Four months after the Muskegon Oil discovery, seven oil wells and two wells rated as natural gas wells were producing more than 1,000 barrels of oil per day, making the field the biggest in the state. Dixie Oil became the largest gatherer and purchaser of crude oil in the field, sending the oil across the state to the company's new refinery at Zilwaukee, near Saginaw. Muskegon Traction and Lighting, which was marketing manufactured gas to greater Muskegon, promptly tapped into the two ­natural gas wells making available more than one million ­cubic feet of natural gas a day.

Oil made Muskegon a boom town. The local newspaper, the Muskegon Chronicle, reported in November, 1928, an estimated 1,000 people were involved with some phase of the area's new oil industry. That publication reported that about 70 drilling rigs were active in the area, most operating 24 hours a day. It cost from $12,000 to $15,000 to drill a successful well, with dry holes averaging around $10,000 each. Days were long with most shifts lasting 12 hours, but workers' wages were good. Drillers received about $2,600 a year and tool dressers about $2,340 a year in a world where a new car cost $525, a house $7,333 and a loaf of bread 10 cents. The newspaper estimated that oil had led to an investment of about $2 million in the area, with another $1 million in the current drilling operations.

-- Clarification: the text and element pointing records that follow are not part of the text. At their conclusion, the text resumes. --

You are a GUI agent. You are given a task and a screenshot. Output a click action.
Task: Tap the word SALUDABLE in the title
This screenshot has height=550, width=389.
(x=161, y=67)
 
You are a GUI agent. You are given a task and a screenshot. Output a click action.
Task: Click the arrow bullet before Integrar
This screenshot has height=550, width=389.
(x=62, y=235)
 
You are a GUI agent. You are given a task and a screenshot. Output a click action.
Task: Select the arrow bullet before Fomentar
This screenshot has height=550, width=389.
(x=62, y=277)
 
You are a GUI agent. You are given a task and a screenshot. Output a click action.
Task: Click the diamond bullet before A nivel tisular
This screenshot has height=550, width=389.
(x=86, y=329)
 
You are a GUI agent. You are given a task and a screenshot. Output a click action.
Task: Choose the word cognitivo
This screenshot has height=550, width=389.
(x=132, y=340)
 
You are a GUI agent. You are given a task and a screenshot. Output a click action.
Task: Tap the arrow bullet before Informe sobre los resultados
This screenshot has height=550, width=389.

Drilling successes and increased competition, also led to a quick jump in the price of leases. A dollar an acre lease rental had been about par before the boom, but after the discovery of oil lease prices soon climbed to $5 an acre. In some cases leases cost $10 to $50 per acre, and one account of $2,500 per acre was rumored.

The Muskegon Field accounted for 347 well completions in 1929 resulting in 264 oil wells, 23 gas wells and 60 dry holes in the field's peak activity, shielding many a Muskegonite from the effects of the Great Depression that began with the October, 1929 stock market collapse. Oil production in the field peaked in 1929 with 3.1 million barrels of oil. Natural gas output peaked in March of 1929 at 428.8 million cubic feet.

Assistant Michigan Supervisor of Wells Robert B. Newcombe's 1932 report stated there had been 629 wells started or completed in the Muskegon Field with 439 completed resulting in 304 Dundee oil wells, 57 Upper Traverse oil wells, 14 Lower Traverse oil wells, 14 Lower Traverse natural gas wells, two Monroe natural gas wells and 64 dry holes. The development had covered about 3,170 acres, which on an estimated 629 dry and productive well completion basis would represent a well density of one well per 5.039 acres, closer in some places.

The final years of the 1920s saw western Michigan oil and gas discoveries and development in places other than the Muskegon Field. Muskegon Development and its three affiliates (Citizens, Lake Shore and Joliet) worked out a deal with Dixie Oil Company to core test 60,000 acres in Ottawa County and later the group core tested and deep drilled in Shelby, Hart, Weare, Pentwater and Benonia Townships of Oceana County.